[[ Source material open ]]
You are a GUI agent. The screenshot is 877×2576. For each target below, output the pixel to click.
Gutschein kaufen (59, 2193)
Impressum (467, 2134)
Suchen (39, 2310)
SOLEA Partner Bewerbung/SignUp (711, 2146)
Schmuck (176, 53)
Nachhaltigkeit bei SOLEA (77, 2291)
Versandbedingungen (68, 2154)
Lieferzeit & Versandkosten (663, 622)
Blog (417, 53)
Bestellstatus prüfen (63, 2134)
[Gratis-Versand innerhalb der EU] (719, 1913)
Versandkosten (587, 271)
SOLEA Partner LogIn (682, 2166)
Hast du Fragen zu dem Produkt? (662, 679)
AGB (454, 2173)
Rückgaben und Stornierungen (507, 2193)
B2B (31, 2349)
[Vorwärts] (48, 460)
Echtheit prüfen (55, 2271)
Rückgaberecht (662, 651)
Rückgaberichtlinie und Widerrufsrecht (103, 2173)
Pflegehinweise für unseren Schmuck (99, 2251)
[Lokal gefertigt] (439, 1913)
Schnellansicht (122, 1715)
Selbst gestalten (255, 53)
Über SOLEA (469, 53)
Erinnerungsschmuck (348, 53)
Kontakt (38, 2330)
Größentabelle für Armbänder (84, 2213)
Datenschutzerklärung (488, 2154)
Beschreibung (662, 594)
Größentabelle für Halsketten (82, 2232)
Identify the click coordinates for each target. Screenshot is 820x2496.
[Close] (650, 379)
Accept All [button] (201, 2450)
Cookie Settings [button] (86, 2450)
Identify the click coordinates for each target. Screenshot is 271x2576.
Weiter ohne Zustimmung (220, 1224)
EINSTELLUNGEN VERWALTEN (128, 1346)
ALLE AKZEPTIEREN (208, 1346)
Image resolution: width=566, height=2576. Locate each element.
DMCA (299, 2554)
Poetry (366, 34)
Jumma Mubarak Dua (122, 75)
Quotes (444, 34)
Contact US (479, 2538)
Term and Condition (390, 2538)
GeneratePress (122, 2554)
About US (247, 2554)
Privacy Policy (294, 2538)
[[ Source material closed ]]
Each line from the one that holds "EINSTELLUNGEN VERWALTEN (128, 1346)" to the end of the records above should be transcribed exactly, both ends included.

* _Response below_
EINSTELLUNGEN VERWALTEN (128, 1346)
ALLE AKZEPTIEREN (208, 1346)
Image resolution: width=566, height=2576. Locate each element.
DMCA (299, 2554)
Poetry (366, 34)
Jumma Mubarak Dua (122, 75)
Quotes (444, 34)
Contact US (479, 2538)
Term and Condition (390, 2538)
GeneratePress (122, 2554)
About US (247, 2554)
Privacy Policy (294, 2538)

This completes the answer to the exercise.